Originally, the B-52 was designed to penetrate Soviet airspace at high altitude around 35000 ft and high speed around 450 kn to drop nuclear weapons. When the US intelligence realized that the Soviets had implemented a sophisticated, layered and interconnected air defense system with radar controlled surface-to-air missiles (SAMs), the US Air Force decided the B-52 would have to penetrate the Soviet airspace at low altitude (around 500 ft) and high speed to stay underneath the radar. However, low altitude, high speed flight operations put enormous stress on an aircraft's structure, especially when flying near mountains, up and down ridges and through valleys due to lee waves. The B-52 was not designed for this kind of operation. 56-0591, a B-52D, took off from Larson AFB, Washington, on 23 June 1959 and experienced a horizontal stabilizer turbulence-induced failure at low level and crashed. The modification process of the B-52 series began in 1961.

B-52C 53-0406, which crashed on Elephant Mountain, was the second high-tailed B-52 to suffer such a fatal structural failure. After extensive testing and another three similar failures (two with fatal crashes) within 12 months of the Elephant Mountain crash, Boeing determined that turbulence would over-stress the B-52's rudder connection bolts, causing first a rudder and subsequently a tail failure. The bolts were strengthened throughout the fleet, fixing the problem.

==Aftermath==
Of the two survivors, the pilot returned to active duty after spending three months in the hospital and the navigator, whose feet were frostbitten, contracted double pneumonia, became unconscious for five days and his leg had to be amputated because frostbite and gangrene had set in.

Most of the remains of 53–0406 are still at the crash site, owned by Plum Creek Timber Co. They improved the foot trail so visitors can view the wreckage. Although the site has signs posted asking viewers to show due respect while there, it has been vandalized with names carved in the wreckage or marked with permanent marker.

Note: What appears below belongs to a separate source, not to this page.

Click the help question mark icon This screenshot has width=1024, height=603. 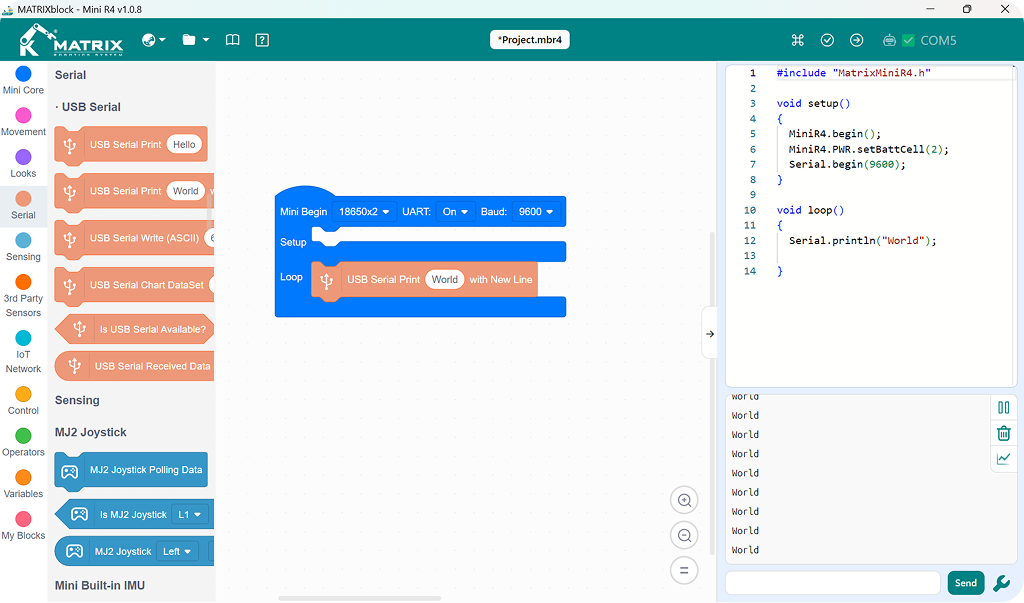262,41
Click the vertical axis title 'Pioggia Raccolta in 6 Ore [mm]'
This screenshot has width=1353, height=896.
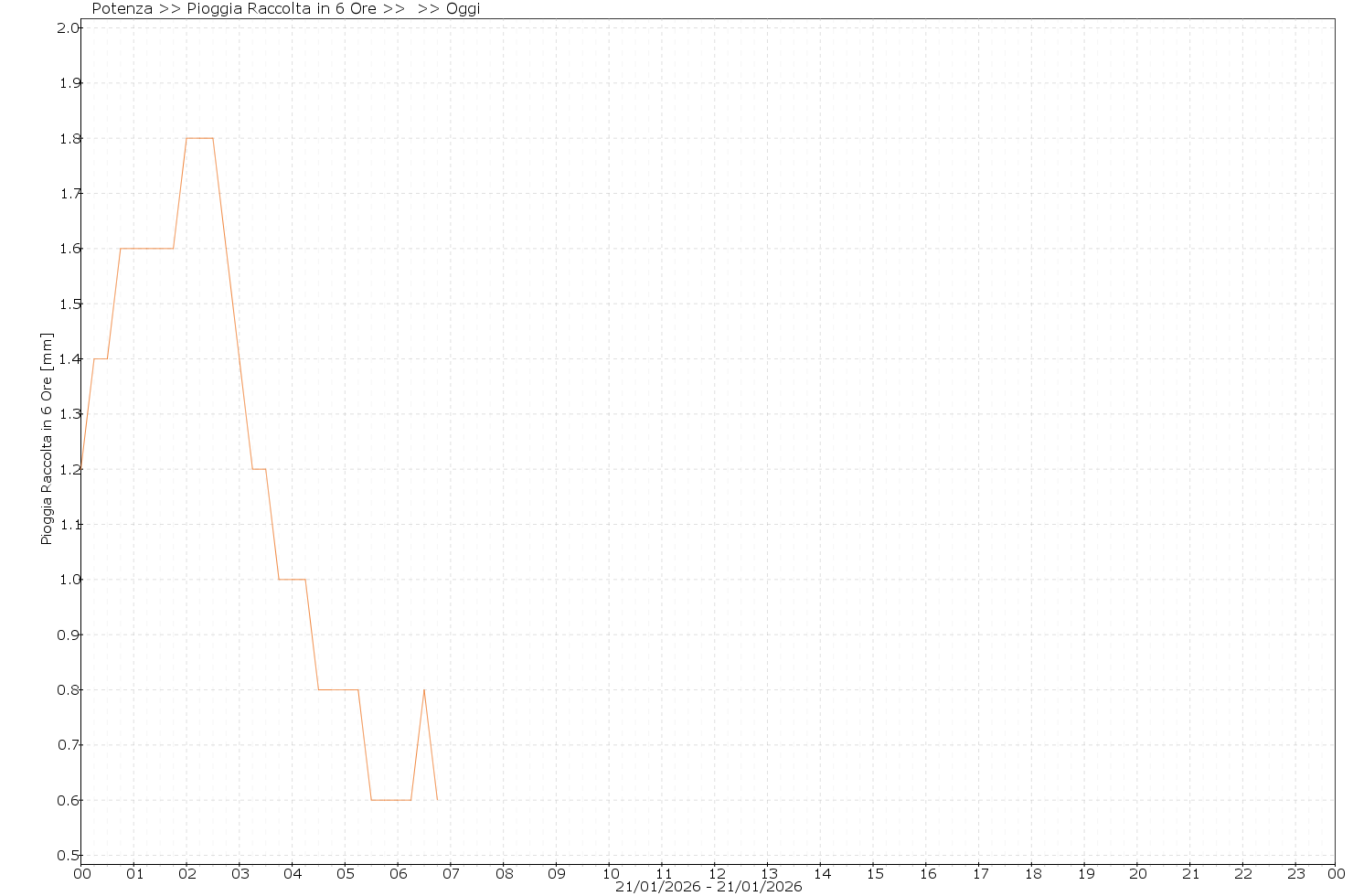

In the late 1970s, a retired military pilot and president of the Moosehead Riders Snowmobile Club initiated the annual memorial snowmobile ride in honor of those aboard the B-52. The annual crash site ceremony is attended by representatives from the Maine Air National Guard, the American Legion, the Civil Air Patrol, Maine Warden Service and members of the snowmobile club. There is a color guard, the laying of a wreath, the reading of the names of those who died, a prayer by a military chaplain and the playing of Taps. One engine and the navigator's ejection seat can be viewed at the Clubhouse.

In 1993, a special commemorative service was sponsored by the Moosehead Riders Snowmobile Club. The navigator attended the event and was honored at several ceremonies. He went to the crash site for the first time since being evacuated thirty years earlier.

In 2011, a Maine Forest Service employee found an ejection seat from the aircraft near an overgrown logging road while hunting. In May 2012 he returned to the site to take photos and record identification numbers to confirm it came from the ill-fated B-52. A recovery team retrieved the mostly intact ejection seat. Researchers claim that it is most likely the pilot's seat and remarkably similar to the seat at the snowmobile clubhouse in Greenville. It is the third seat recovered from the crash and preserved for public viewing. The other is in a Bangor museum.

In 2013, 50 years after the crash, the Snowmobile Club held the annual remembrance at the crash site and the retired pilot gave a rare interview. Navigator Gerald Adler came face-to-face with his rescuer for the first time in 50 years during a Memorial Day event on 25 May 2013.